Like many of you, I have been wondering exactly what is going on with gasoline prices in the US. In my home town of Seattle, we have exceeded $2.30 a gallon and there is no sign the price will be dropping anytime soon.
So what is going on?
The problem we have been told is the fact that OPEC has jacked up prices and that we have a lack of refineries to produce enough gasoline. The refineries are working at 100% capacity, but demand is outstripping supplies. In addition, there is serious fears we are running out of oil. Because of this, we're facing record prices for gasoline.
I finally had a talk with a friend who works in the refining industry and asked him what is going on. Here is his take on the refinery part of the equation.
While it is true that gasoline refineries are operating at full capacity, they are not producing as much gasoline as they could.

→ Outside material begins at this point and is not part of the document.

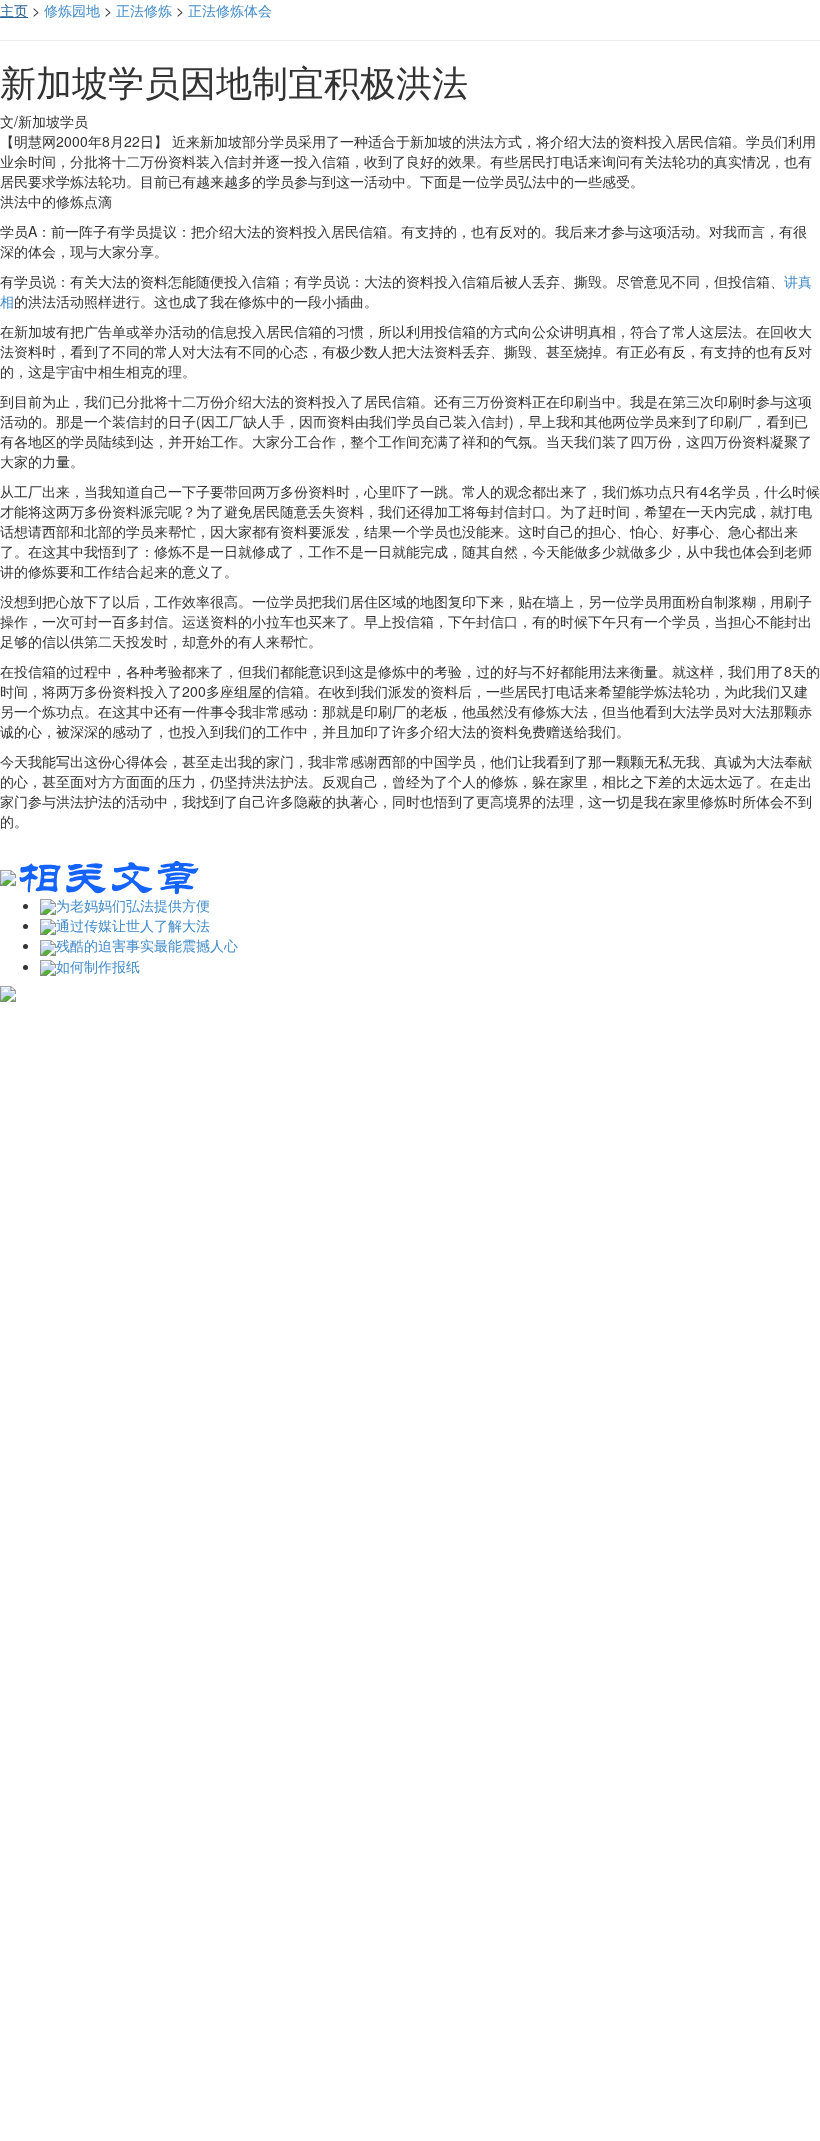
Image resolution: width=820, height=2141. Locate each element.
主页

A modern refinery works like this. Crude oil goes and and depending on the switches they throw or the heating elements they turn on, crude oil can be changed into a number of products on the fly. Home heating oil, diesel, jet fuel, kerosene or gasoline or other products such as pure carbon, used in steel. All of them are easy to produce.
The refineries in the United States are capable of producing an amazing amount of gasoline. In fact, in a few days time, we can produce enough gasoline to end any semblance of a shortage. They can do the same thing for heating oil or jet fuel.

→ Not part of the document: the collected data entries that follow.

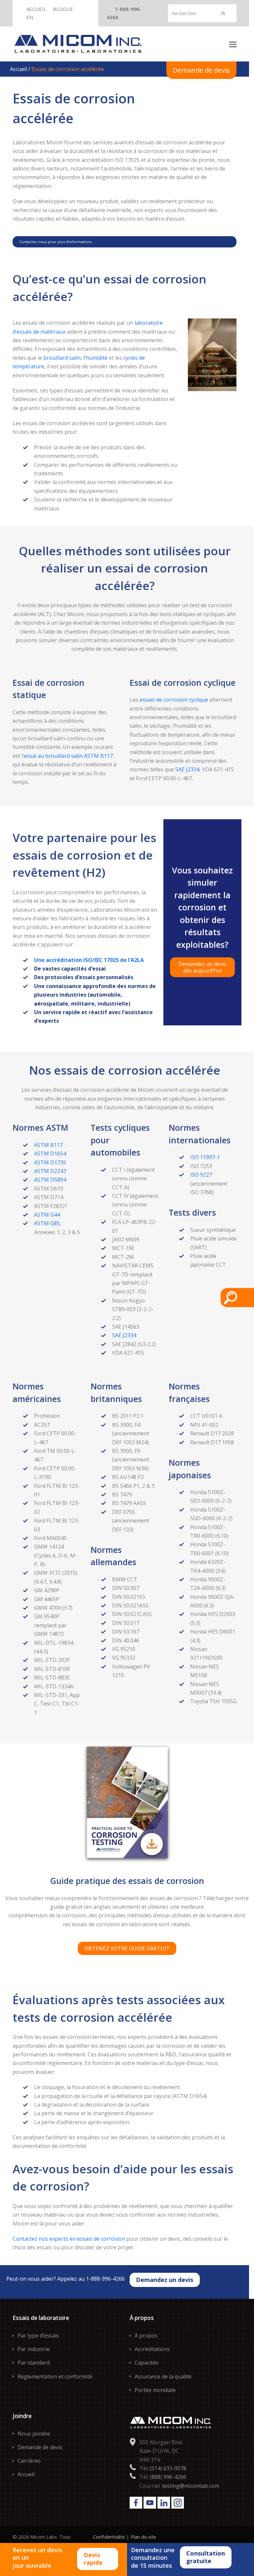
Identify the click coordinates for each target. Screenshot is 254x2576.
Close (233, 8)
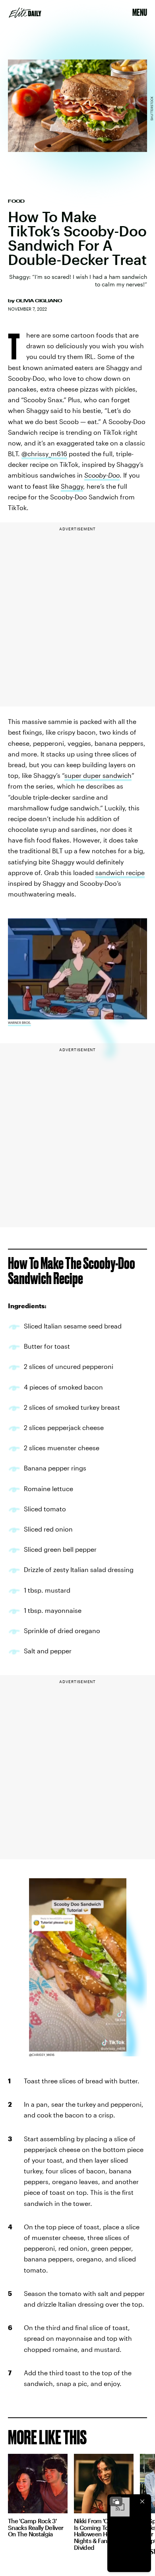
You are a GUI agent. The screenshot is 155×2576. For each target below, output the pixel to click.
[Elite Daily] (25, 13)
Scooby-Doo (102, 475)
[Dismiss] (142, 2501)
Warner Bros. (19, 1023)
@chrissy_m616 (44, 453)
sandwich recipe (120, 872)
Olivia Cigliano (39, 300)
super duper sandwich (98, 775)
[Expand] (116, 2501)
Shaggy (72, 486)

Right now, most refineries are operating at 100% capacity and producing about 19% oil. The majority of the product being produced right now is home heating oil. This is to make up for the depleted stocks over the long cold winter. The refineries in my area, places my friend has been to in the last week are producing mostly carbon in the Cokers. The refineries could easily produce more gasoline, but why? That would drive the price down. Why ruin a good thing?
The US gets 70% of it's oil from resources other than OPEC. We produce lots of oil domestically in California, Texas and Alaska. The cost to pump that oil has not changed, just the cost that the oil is sold at on the futures market. This means that a company like ARCO owns and oil field, they are not paying any more money to run it through their refinery. It has the same cost. When they sell it as gasoline, again it has the same cost. But they can sell it now at record prices. It might explain why oil companies like ARCO or Chevron/Texaco posted record profits last quarter.
Obviously a price hike from OPEC would affect the price of the last 30% of the oil we purchase. With those cost raises in place, it should cost us 50 cents more per gallon, not 75 cents per gallon that I have seen at the pumps.